About this task - Every line containing the word "Open" must be pulled from the records.
**** Material for the task
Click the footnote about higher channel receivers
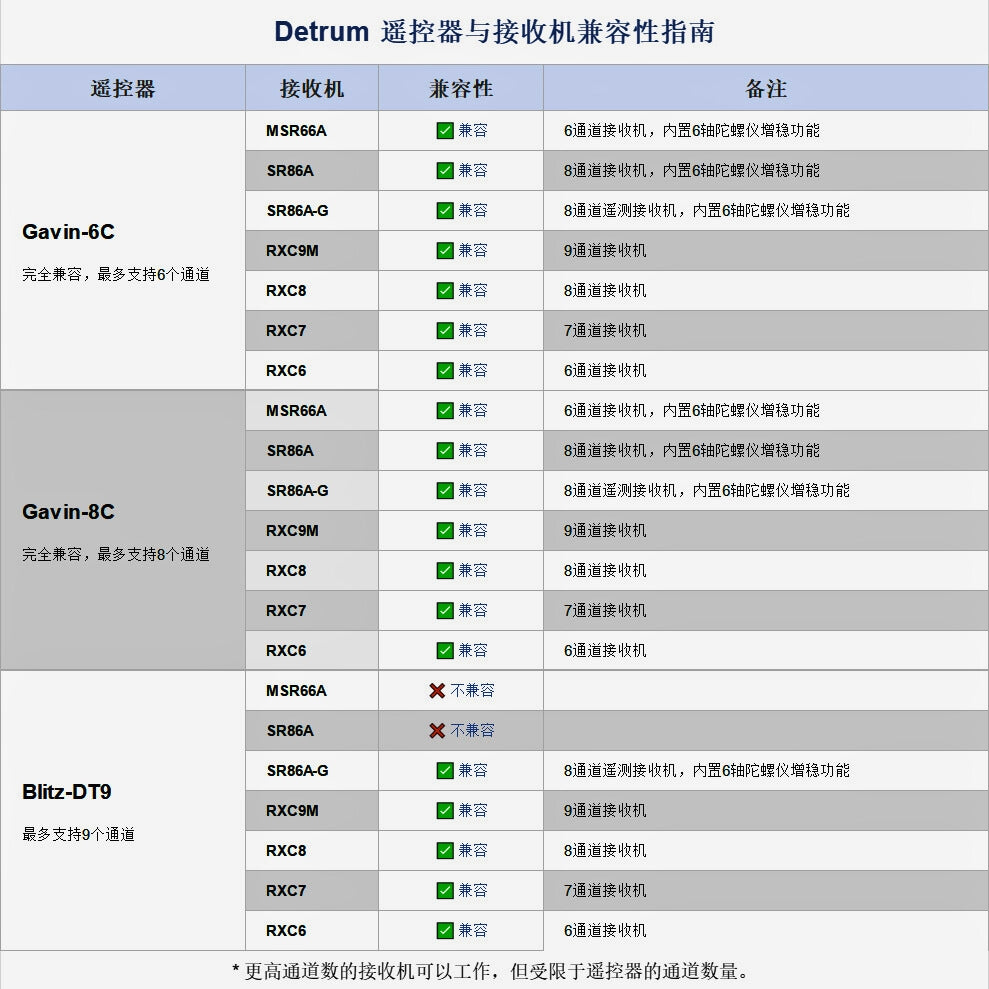The height and width of the screenshot is (989, 989). coord(494,968)
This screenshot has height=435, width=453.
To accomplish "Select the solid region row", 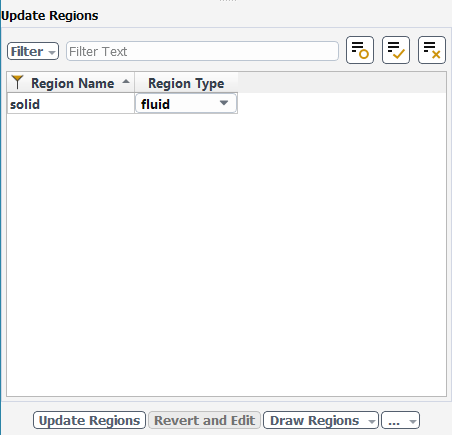I will (71, 104).
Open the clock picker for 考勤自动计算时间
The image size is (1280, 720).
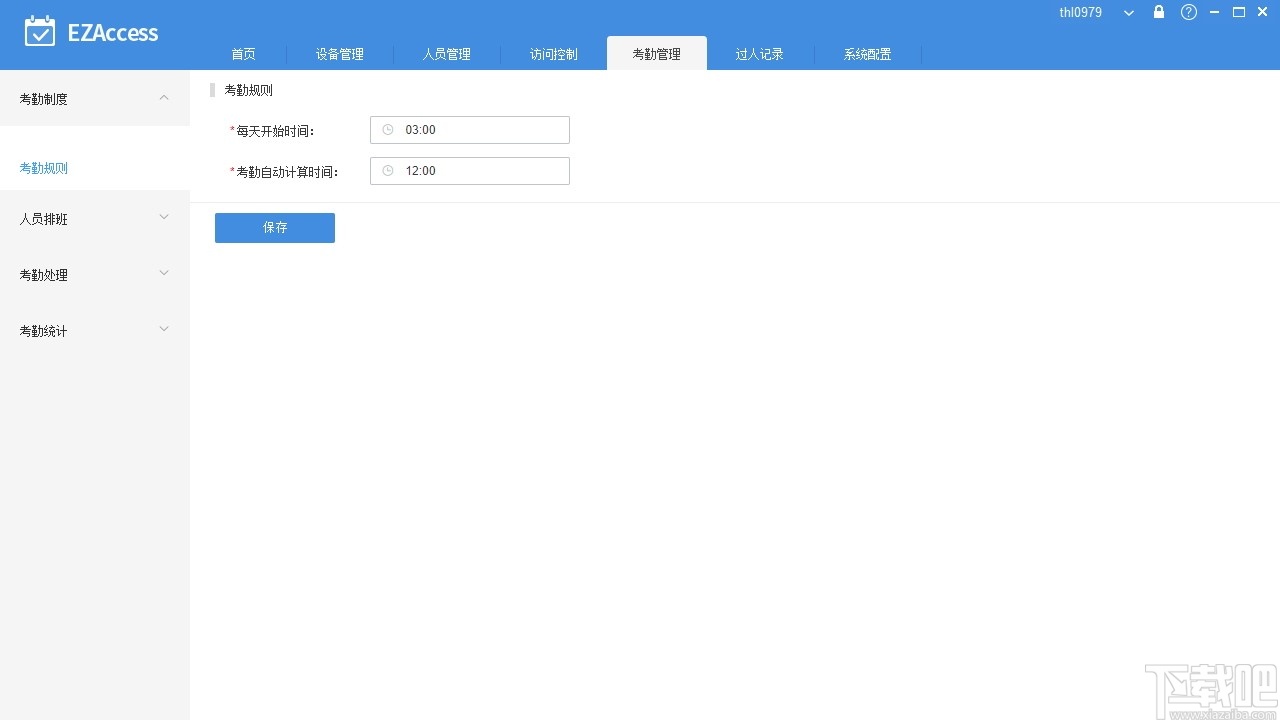pos(388,170)
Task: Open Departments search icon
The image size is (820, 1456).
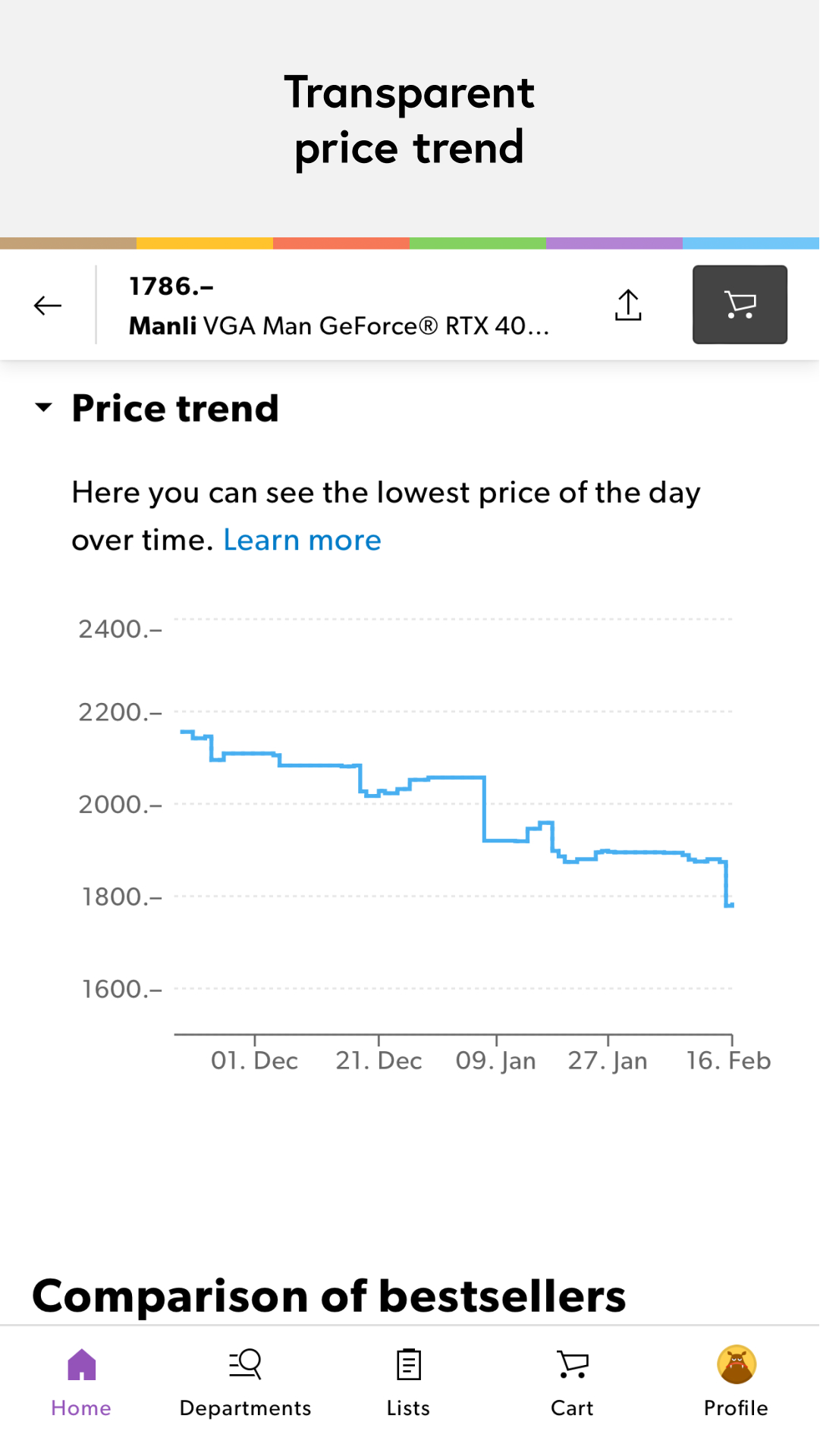Action: point(245,1365)
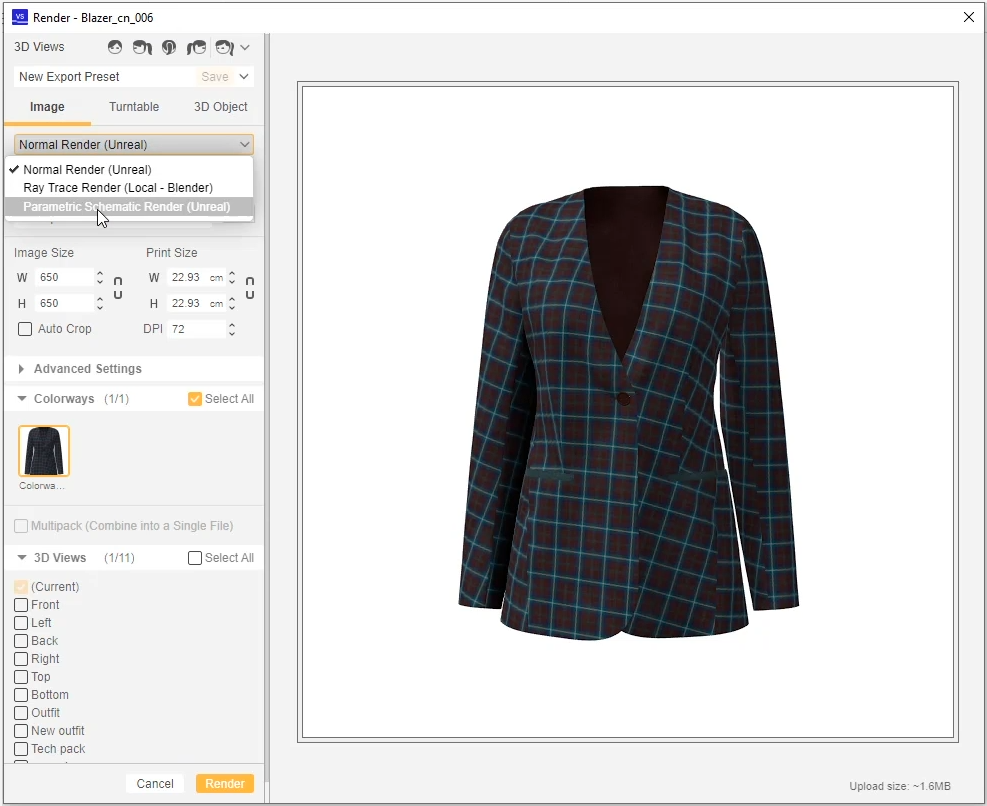This screenshot has height=806, width=987.
Task: Collapse the 3D Views export list
Action: click(x=22, y=557)
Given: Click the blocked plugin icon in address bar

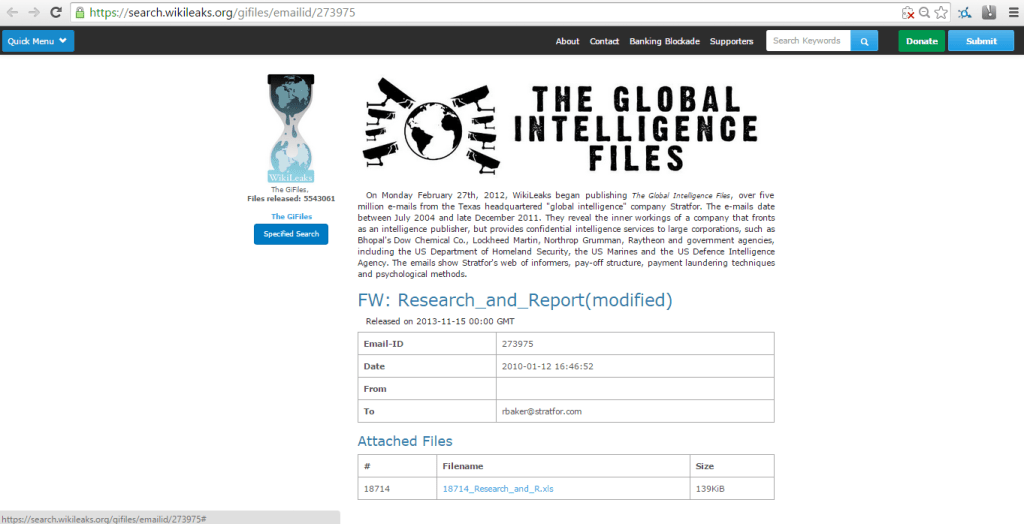Looking at the screenshot, I should pyautogui.click(x=907, y=13).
********
Exercise output -
Open the clock picker for 考勤自动计算时间
Task: Open Departments search icon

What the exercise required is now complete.